Depending on the key byte, the current drawn by the encryption engine changes a little. This delta change of current should be bypassed to the ground (bleed path) to mask the key-dependent leakages. Current through the bleed path ( $I_{bleed}$ ) should be a function of its supply voltage. RO satisfies this property; hence, it is used as the bypass path, as shown in Fig. 3(b). Another reason behind choosing an RO is that it can be easily synthesized using already available commercial tools. Multiple ROs are incorporated in this design, and they can be randomly turned on and off to inject noise at  $V_{AES}$  node, which further helps the countermeasure.

On the other hand, we can get an idea of  $V_{AES}$  node voltage by keeping track of RO frequency (by counting oscillation of RO in the time domain). Hence, RO frequency can be used as an input for the global feedback network. Based on the frequency of RO, a global SMC loop, namely, digital CS controller, decides to turn on or turn off CS slices to maintain the average current, as displayed in Fig. 3(c). Thus, the  $V_{AES}$  node voltage can be controlled. RO acts as an input to the GNFB and the LNFB, thereby combining the two loops together. It is observed that the excess quantization error current with respect to average current is very minimal. The maximum current through RO is  $\sim 8\%$ , while the maximum current through load capacitor ( $C_{\text{LOAD}}$ ) is observed around 5%. Fig. 3(d) shows how the switch capacitor-based TVTF can be used instead of load capacitor. It is discussed in Section IV in detail.

#### C. Digital-Friendly Current Source

CS is the core of our countermeasure. CDSA used a cascode CS for signature attenuation, as shown in Fig. 4(a). Cascode



Fig. 4. (a) Cascoded CS used in CDSA [12]. (b) Digital-friendly CS.

CS gives  $10 \times$  more attenuation with respect to the simple CS stage. Attenuation is expressed by the following equation:

$$Attenuation = \frac{SNR_{core with countermeasure}}{SNR_{unprotected}}.$$
 (1)

However, it is analog in nature as it includes voltage bias and reference current, which should be avoided to make it easily technology scalable. A synthesis-friendly CS is designed in this work. CS is realized using stacked PMOS, as shown in Fig. 4(b).  $V_{AES}$  node voltage can be controlled through global feedback.

__Tasks to perform__
(a) Could you condense the paragraph of the countermeasure passage that opens "Depending on the key byte" into a short bulleted list that keeps its main facts?
(b) Can you carry the countermeasure passage forward from its final sentence, on controlling the $V_{AES}$ node voltage through global feedback?
The material plays no part in what is asked here.

__Recorded data__
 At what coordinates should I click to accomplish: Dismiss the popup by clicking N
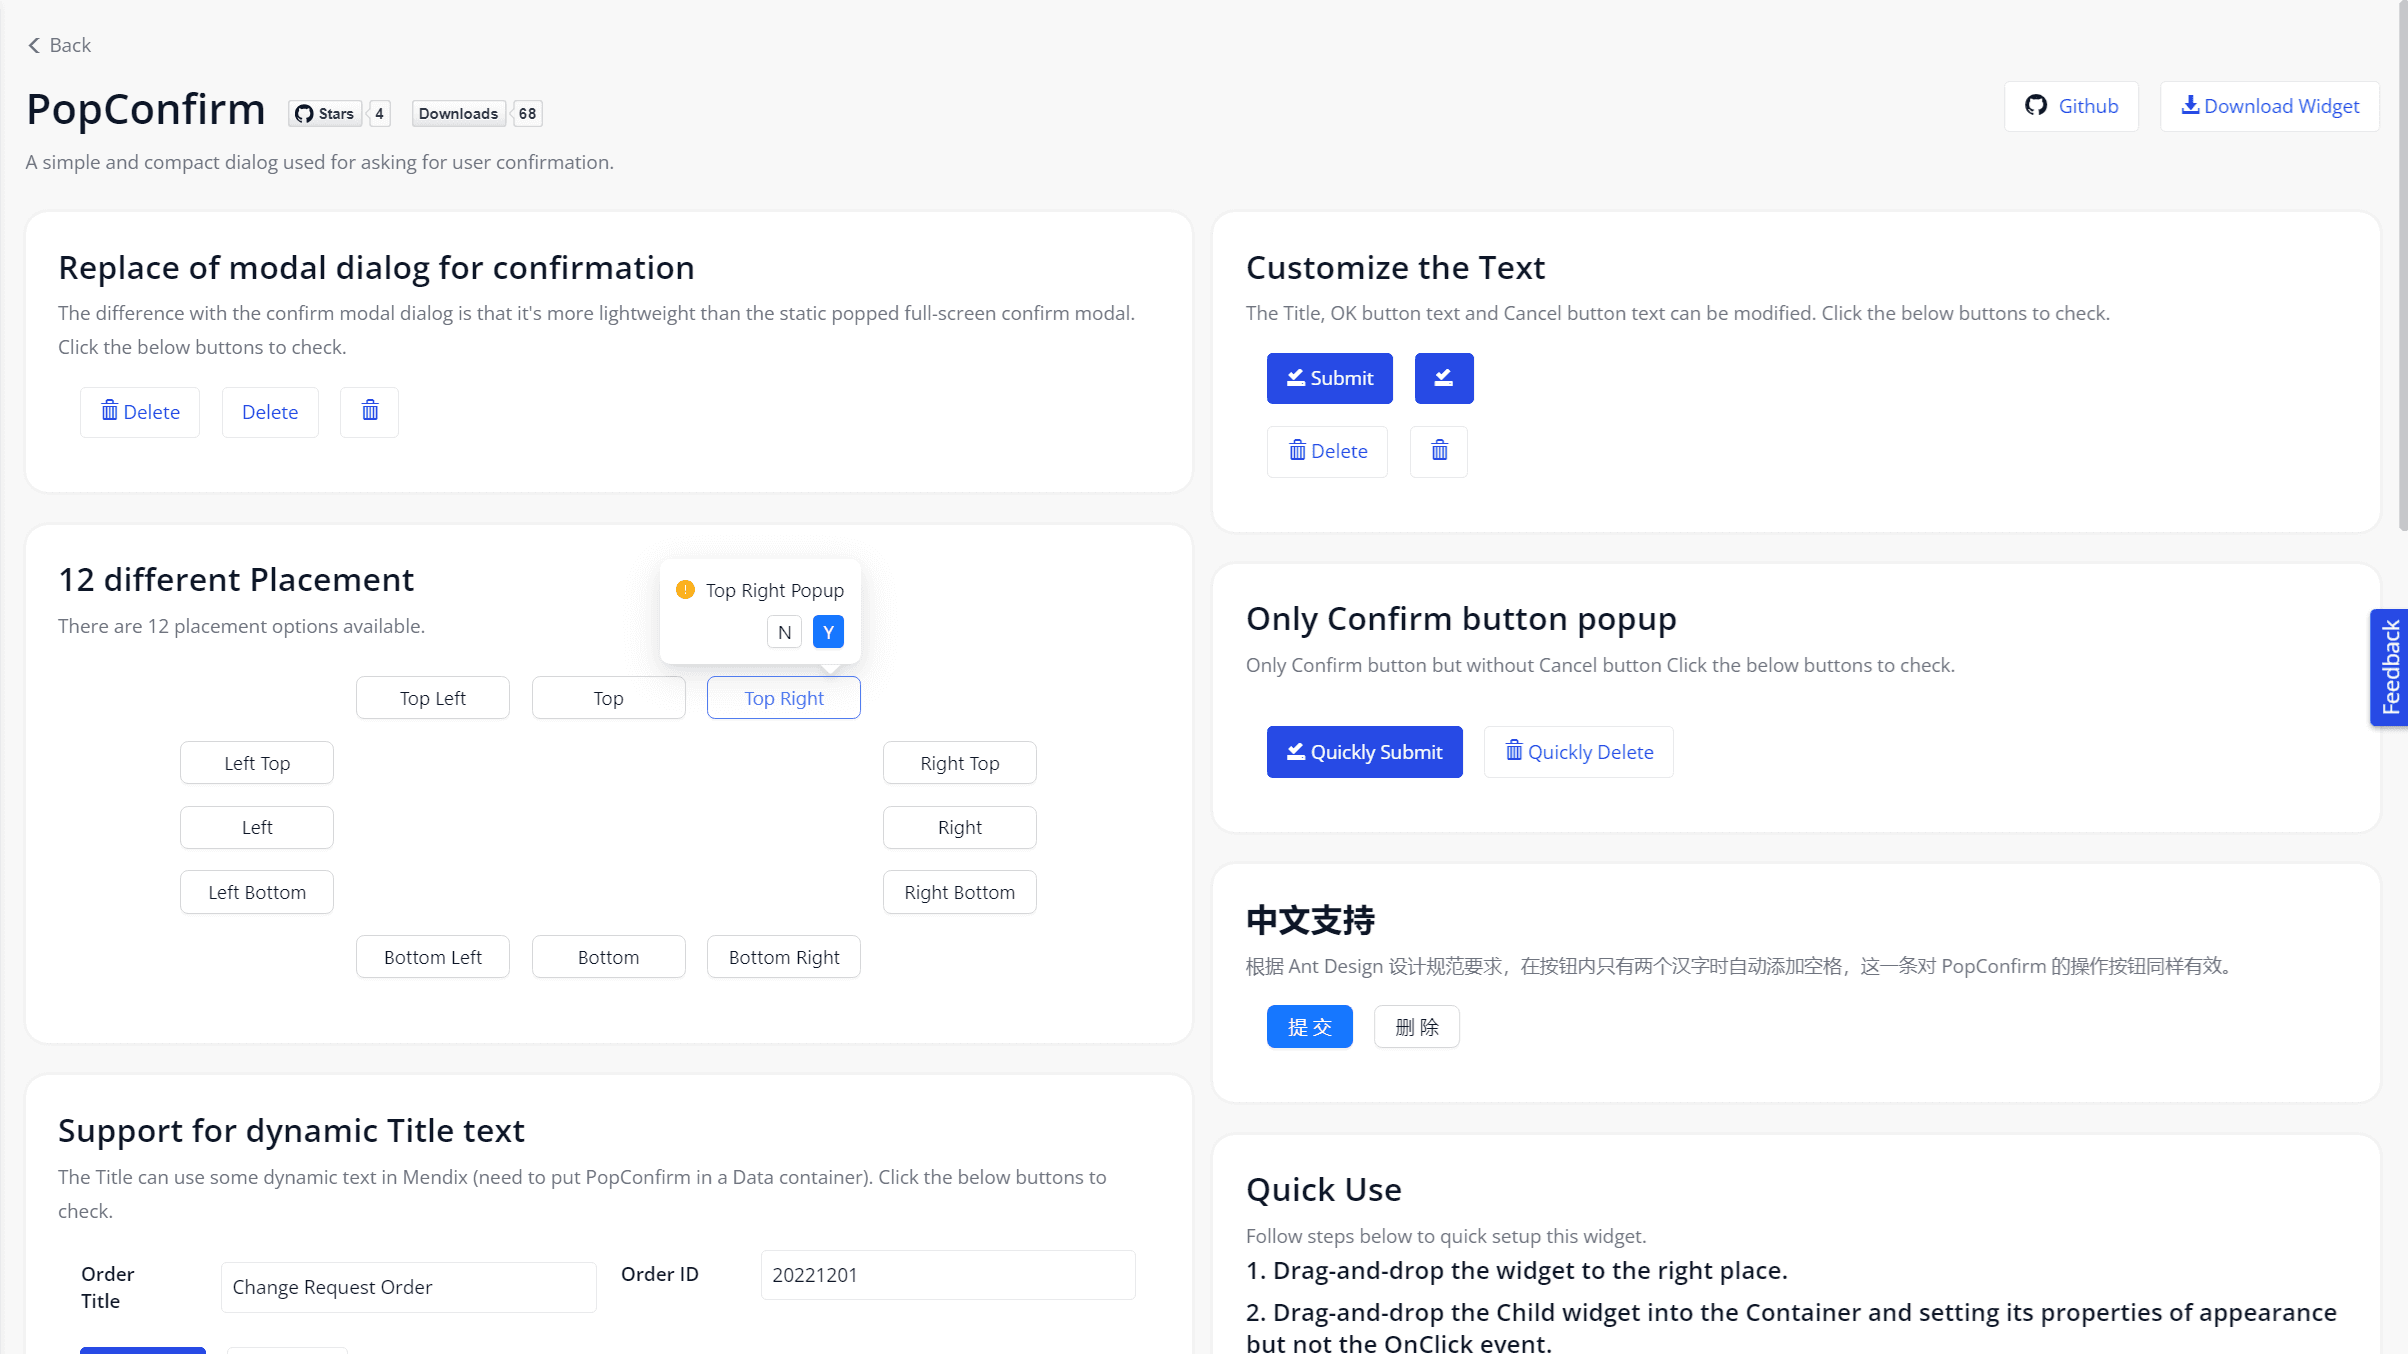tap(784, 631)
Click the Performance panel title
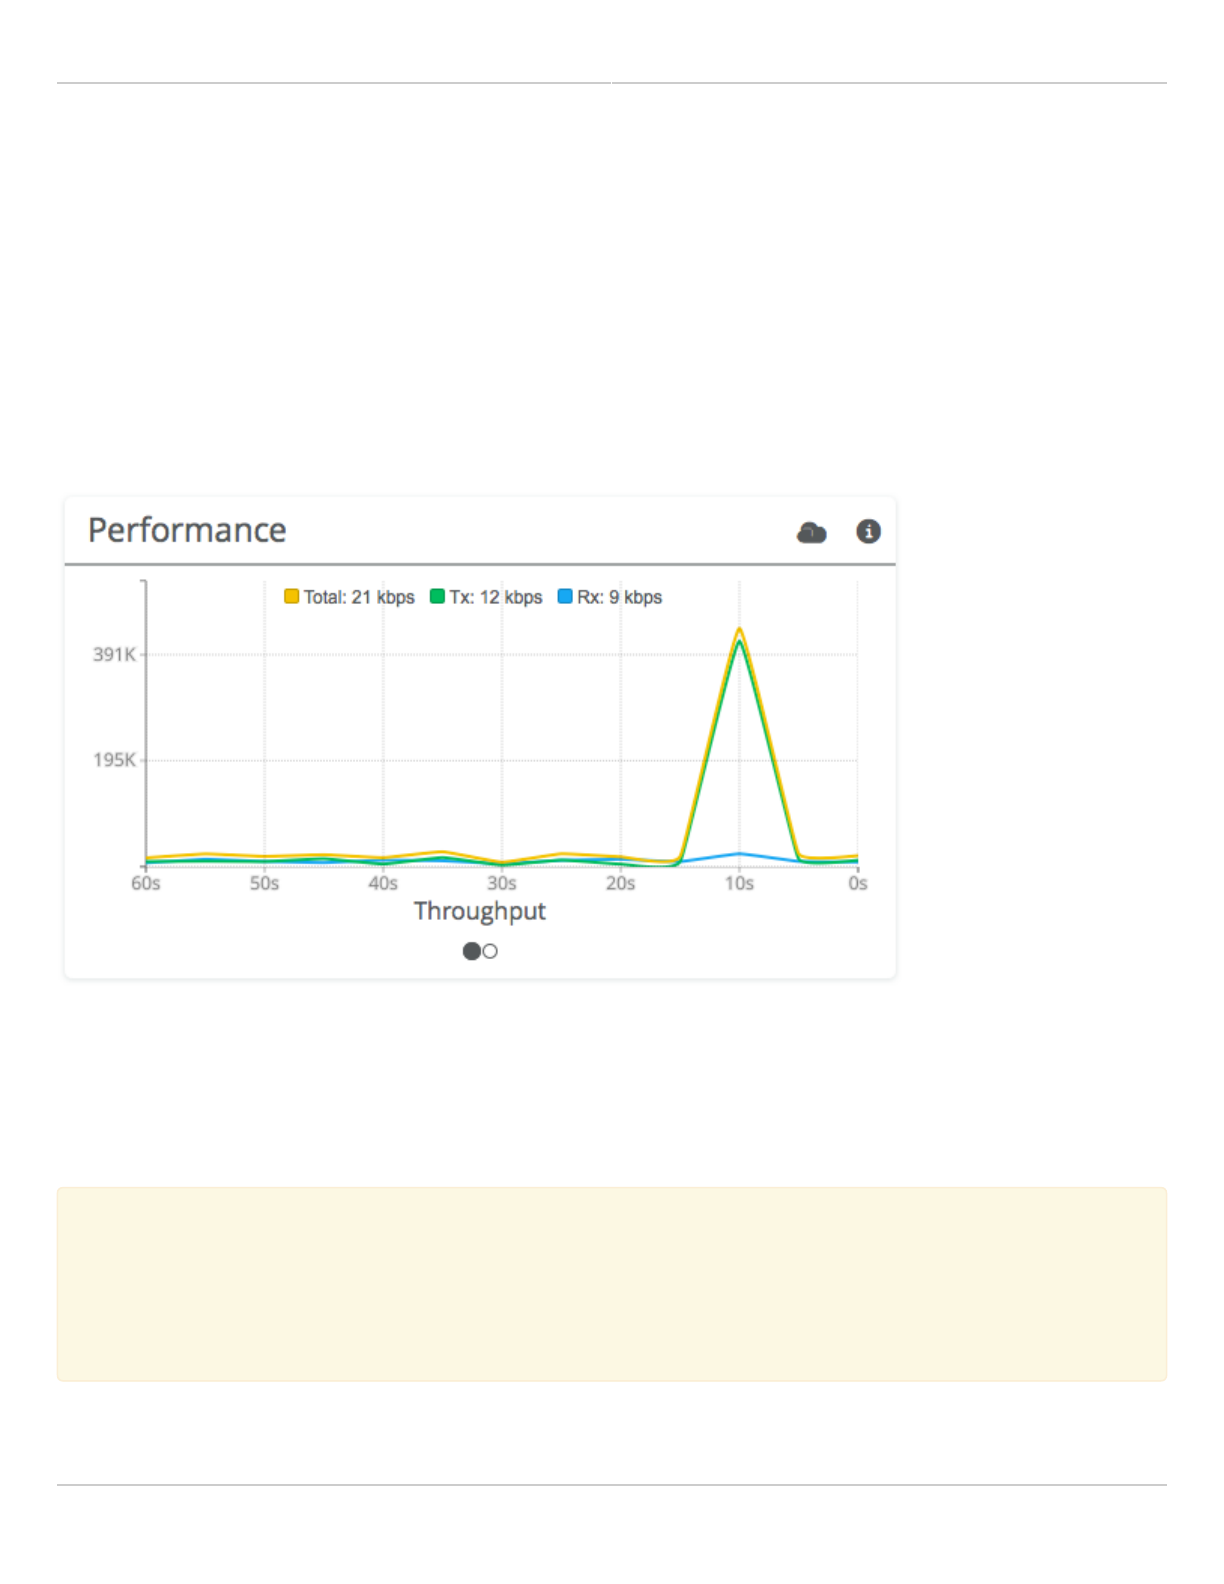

__Answers to the exercises__
(a)
- The current drawn by the encryption engine changes slightly depending on the key byte.
- This delta current should be bypassed to ground through a bleed path to mask key-dependent leakages.
- The bleed-path current ($I_{bleed}$) should be a function of its supply voltage. An RO has this property, so it serves as the bypass path (Fig. 3(b)).
- An RO can also be easily synthesized with commercial tools that are already available.
- Multiple ROs are used. They can be randomly turned on and off to inject noise at the $V_{AES}$ node, which further helps the countermeasure.

(b)
A desirable voltage between 0 to  $V_{DD}$  is required to bias the stacked PMOS to realize the CS. Intermediate voltage is created by using a self-biased inverter, as shown in Fig. 4(b). A power-gate switch is used for connecting the bias voltage to the PMOS gate. Switching CS slices are controlled by the global SMC loop. Readers should note that the corresponding ISSCC manuscript has similar CS, which does not have to pull up PMOS to turn it off. That is a typo, which is corrected here.

One important point to note is attenuation is  $\sim 41 \times$  just by using this digital CS circuit. However, unlike [12], attenuation is not the sole contributor of the defense mechanism. It is one of them. Randomized bleed path and TVTF (explained later) work together along with attenuation to increase security.

## D. Ring Oscillator as Local Negative Feedback

RO is another important component of our Syn-STELLAR circuit. An LNFB is needed to bypass the key-dependent leakages. CDSA used a biased PMOS as negative feedback to bypass the encryption-dependent current variation. However, a key requirement of our Syn-STELLAR design is to make all the components digital while exploiting the signature attenuation feature for higher security. Hence, the requirement of analog biasing has been removed. Instead, RO is used for LNFB, as shown in Fig. 5(a). Parasitic extracted simulation results [see Fig. 5(b)] show that the RO draws a similar bleed current as a biased PMOS. When the  $V_{AES}$  node voltage increases or decreases, the current through bleed path  $I_{bleed}$  increases or decreases to as it follows the following equation:

Consumed Power = 
$$I_{\text{bleed}} \times V_{\text{AES}} = f \times C \times V_{\text{AES}}^2$$
  
 $\implies I_{\text{bleed}} \propto C \times V_{\text{AES}} \times f \& f \propto V_{\text{AES}}$   
 $\implies I_{\text{bleed}} \propto V_{\text{AES}}^2.$  (2)



Fig. 5. (a) RO as LNFB. (b) Parametric Extracted (PEX) simulation shows similar behavior in biased PMOS and RO as bleed path. (c) 41-stage RO used for area/power optimization of SMC loop.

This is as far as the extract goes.